CHRC to audit the representation of racialized people in the federal public service
Employment equity audit will look at representation of racialized people in management and executive positions across Canada’s federal public service
July 16, 2020 – Ottawa, Ontario – Canadian Human Rights Commission
The Canadian Human Rights Commission has launched an employment equity audit that will look at the representation of racialized persons in management and executive roles across Canada’s federal public service.
The audit will focus on departments and agencies that comprise 500+ employees.
This horizontal audit will identify key employment gaps as well as barriers to the recruitment, promotion and retention of racialized employees in management and executive positions in the federal public service. It will also identify best practices.
This audit comes after years of preparation to develop a new horizontal audit process that focuses on identifying systemic barriers in specific industries, and that promotes more diverse representation, especially in management positions.
While racialized people are relatively well represented within the public sector in general, there are significant differences in representation rates between departments, regions and occupational groups, notably at the executive and management levels. This audit will help us identify and examine gaps in representation rates to ensure that concrete measures are taken towards progress for racialized people in the public service.

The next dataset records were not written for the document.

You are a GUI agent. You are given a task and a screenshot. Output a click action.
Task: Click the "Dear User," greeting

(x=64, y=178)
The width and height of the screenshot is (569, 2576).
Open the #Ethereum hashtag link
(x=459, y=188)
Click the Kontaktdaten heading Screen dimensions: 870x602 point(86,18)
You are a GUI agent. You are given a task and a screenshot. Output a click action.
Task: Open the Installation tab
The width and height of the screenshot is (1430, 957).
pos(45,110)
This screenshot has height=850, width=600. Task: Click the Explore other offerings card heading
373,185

When preparations for this audit began in 2018, the Commission was at the same time embarking on an internal review of its own processes. It decided it needed to walk the talk. While the Commission has a high overall representation of employees in all four designated groups, we know there is still work to do at our management and executive levels. That is why the Commission has decided it will also undergo an independent employment equity audit. In the coming year, a third-party auditor will examine the representation of racialized people, Indigenous people and persons with disabilities within the Commission, using a GBA+ lens, to help identify barriers to employment at senior levels for designated employment equity groups.
Ultimately, this horizontal audit is about furthering the goal of Canada’s Employment Equity Act, which is to ensure that federally regulated workplaces are a reflection of the diverse society they serve. The intent of the Act is to promote representation while eliminating systemic discrimination in employment for four main groups: Indigenous people, people with disabilities, women, and racialized people.
The findings from this horizontal audit will be made public in 2022.